Background: The important role of the "nonobstructive" aortic valve calcification (AVC) in cardiovascular morbidity and mortality has recently been emphasized. The present work had two goals: (1) to analyze the prevalence and factors determining the extent of AVC in hypertensive patients; (2) to investigate a possible association between the extent of AVC and flow velocity across the aortic valve.
Methods: This was a prospective study performed in a university hospital. The sample included 263 consecutive patients (139 men and 124 women), mean age 65+/-6, who underwent echo-Doppler. The upper quartile of peak flow velocity across the aortic valve (>130 mm/s in our population) was defined as augmented flow velocity.
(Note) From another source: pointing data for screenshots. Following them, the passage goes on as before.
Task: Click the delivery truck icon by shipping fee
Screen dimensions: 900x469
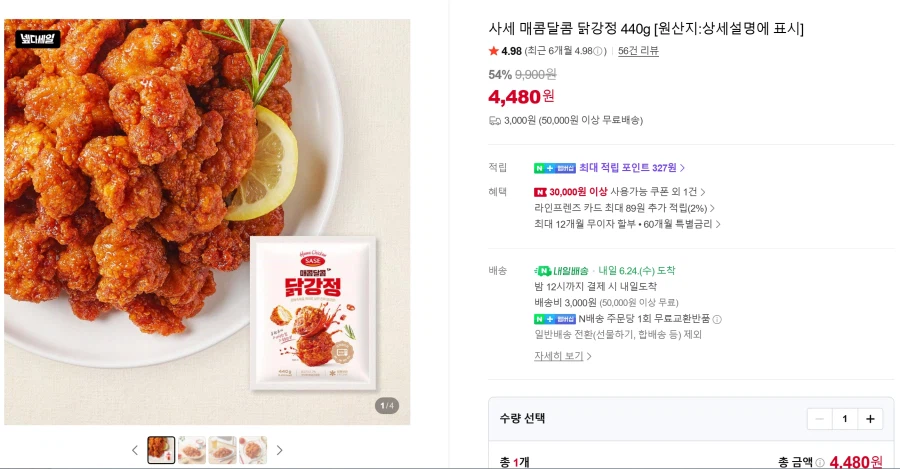Action: click(x=495, y=121)
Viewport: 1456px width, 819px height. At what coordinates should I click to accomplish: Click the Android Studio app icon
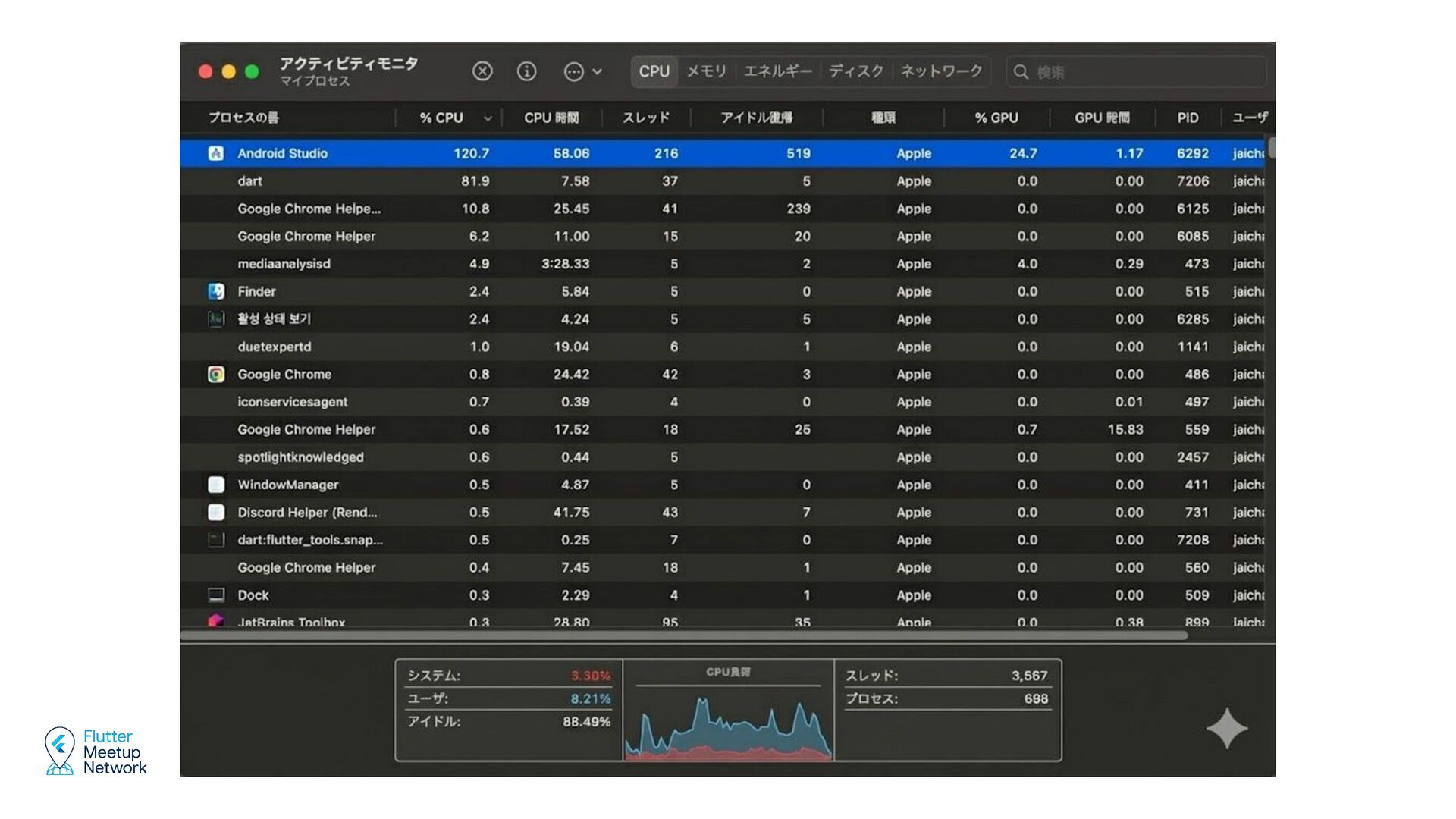[216, 153]
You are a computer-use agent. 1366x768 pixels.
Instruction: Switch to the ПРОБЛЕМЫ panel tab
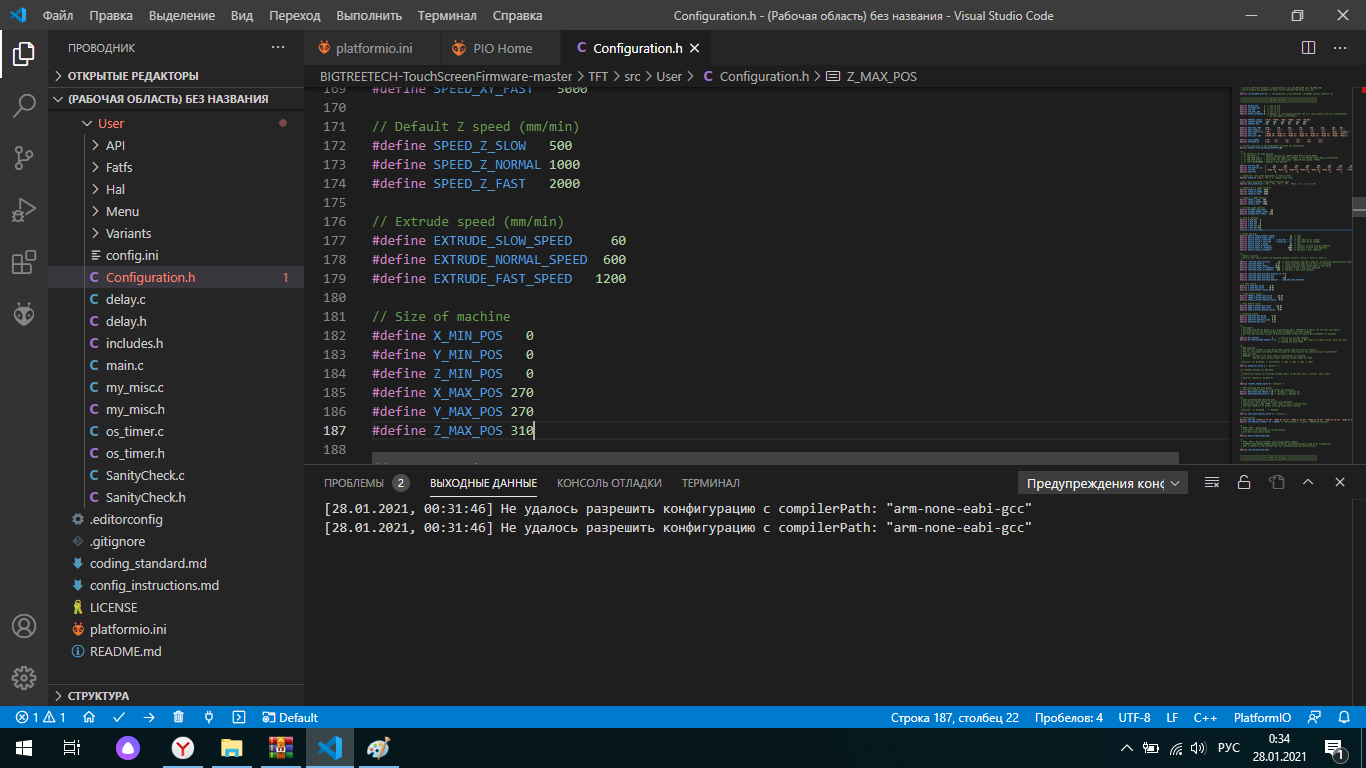[x=354, y=483]
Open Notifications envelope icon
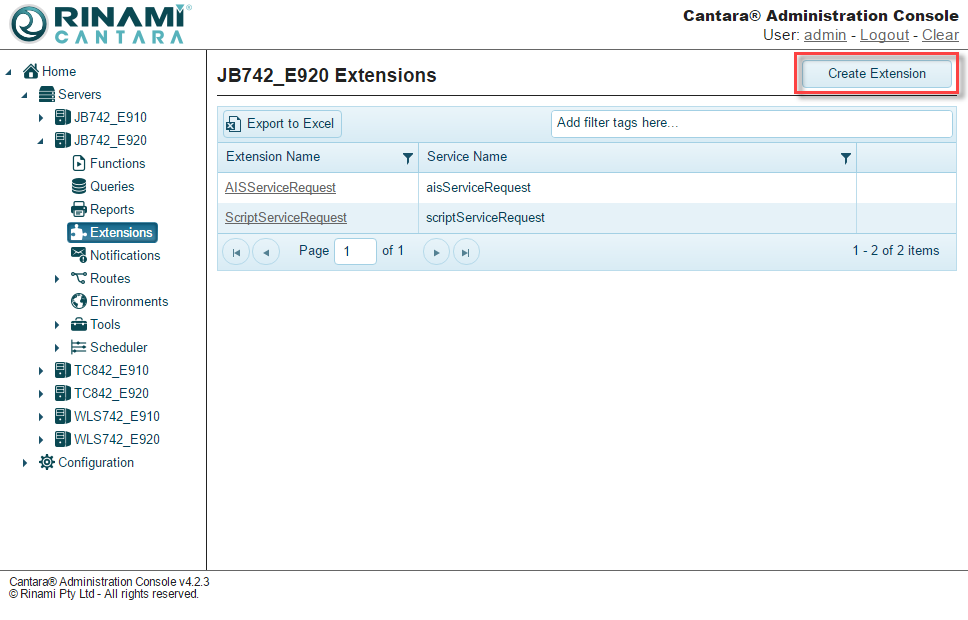This screenshot has height=620, width=968. 79,255
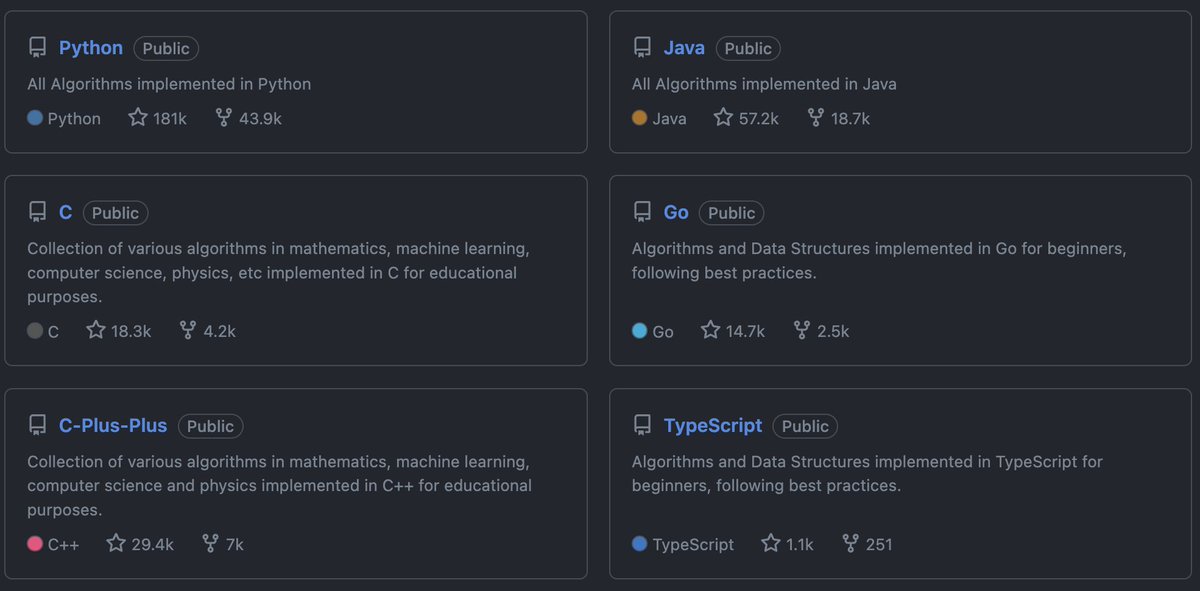View stargazers of the Java repo (57.2k)
Viewport: 1200px width, 591px height.
(746, 118)
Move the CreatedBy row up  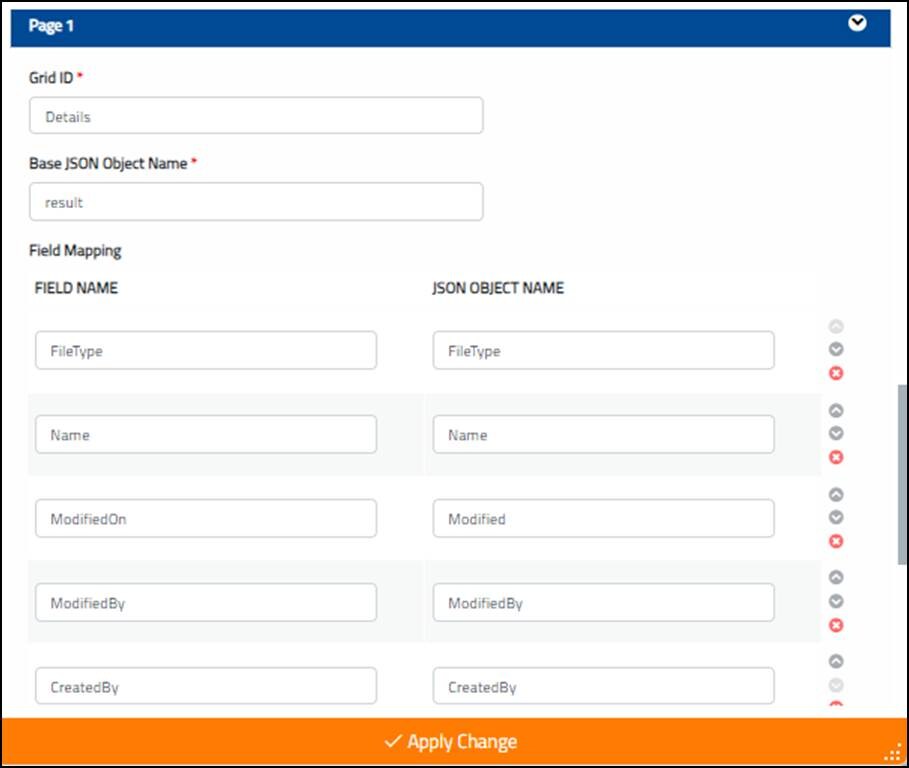click(836, 662)
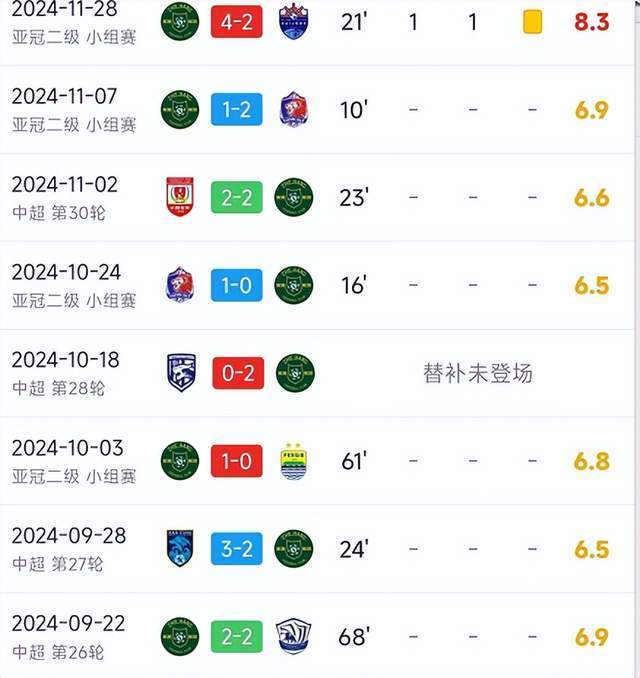Select the 8.3 rating in red
The width and height of the screenshot is (640, 678).
[591, 21]
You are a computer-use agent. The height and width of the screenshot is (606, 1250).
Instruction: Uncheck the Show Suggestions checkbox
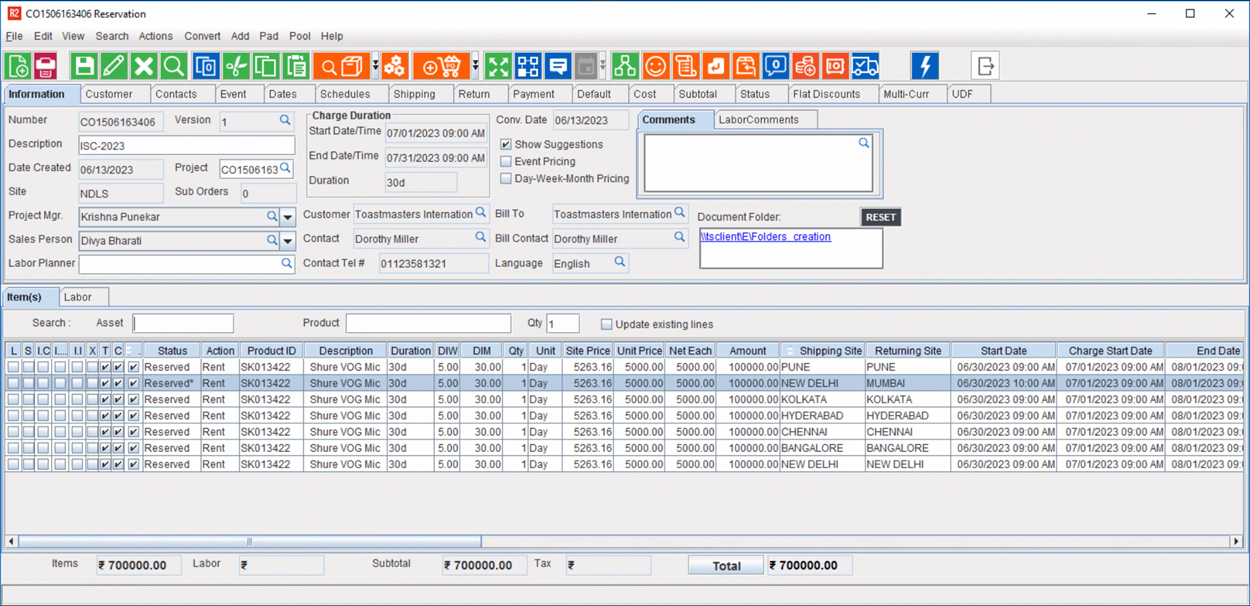[506, 144]
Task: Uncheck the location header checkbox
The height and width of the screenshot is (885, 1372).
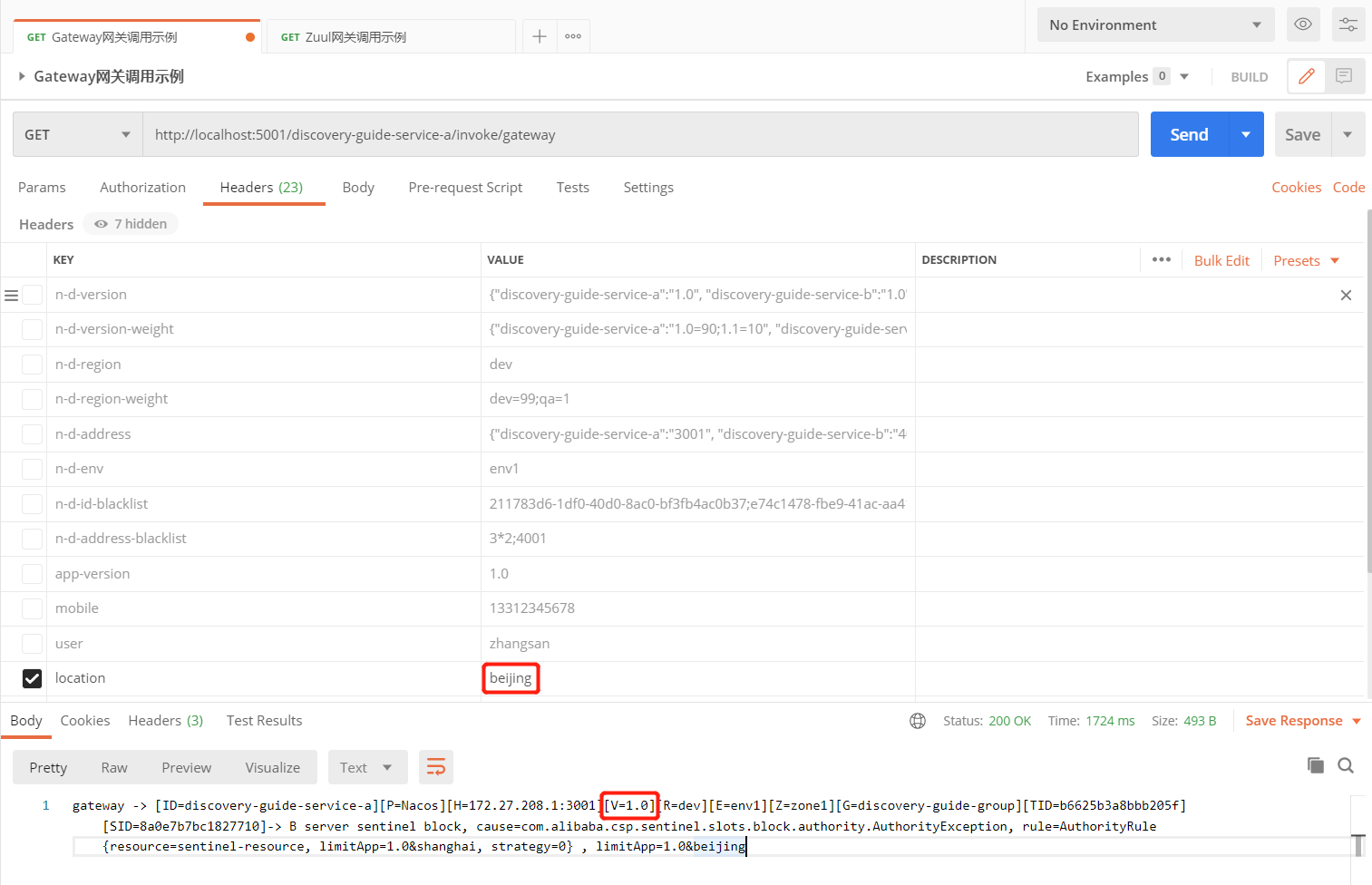Action: (x=32, y=678)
Results: There were 31 (12%) patients in the advanced AVC group and 122 (46%) without any calcified deposits (the no AVC group). The remaining 110 (42%), who did not meet criteria for advanced AVC, comprised the trivial AVC group. Peak flow velocity was significantly higher in patients with advanced vs. trivial AVC and no AVC groups: 135+/-45, 116+/-23 and 113+/-23 cm/s, respectively; p=0.0002. Prevalence of augmented transvalvular aortic flow was significantly higher (p=0.01) among patients with advanced AVC (41.9%) vs. trivial (20.9%) and no AVC (20.5%). Multivariate analyses identified age as the only independent variable associated with advanced AVC [OR 1.6 (CI 1.2-2.3), 5 years increment]. Advanced AVC and female gender were identified as independent variables for augmented transvalvular aortic flow with OR 2.9 (CI 1.3-6.4) and 2.5 (CI 1.4-4.6), respectively.
Conclusions: Prevalence of AVC among hypertensive patients is high and clearly age-related. Female gender and advanced (but not trivial) AVC are associated with augmented aortic transvalvular peak flow. Our results stress the role of protruding calcium deposits in augmentation of rest flow velocity across the aortic valve regardless of visible restriction of leaflet opening.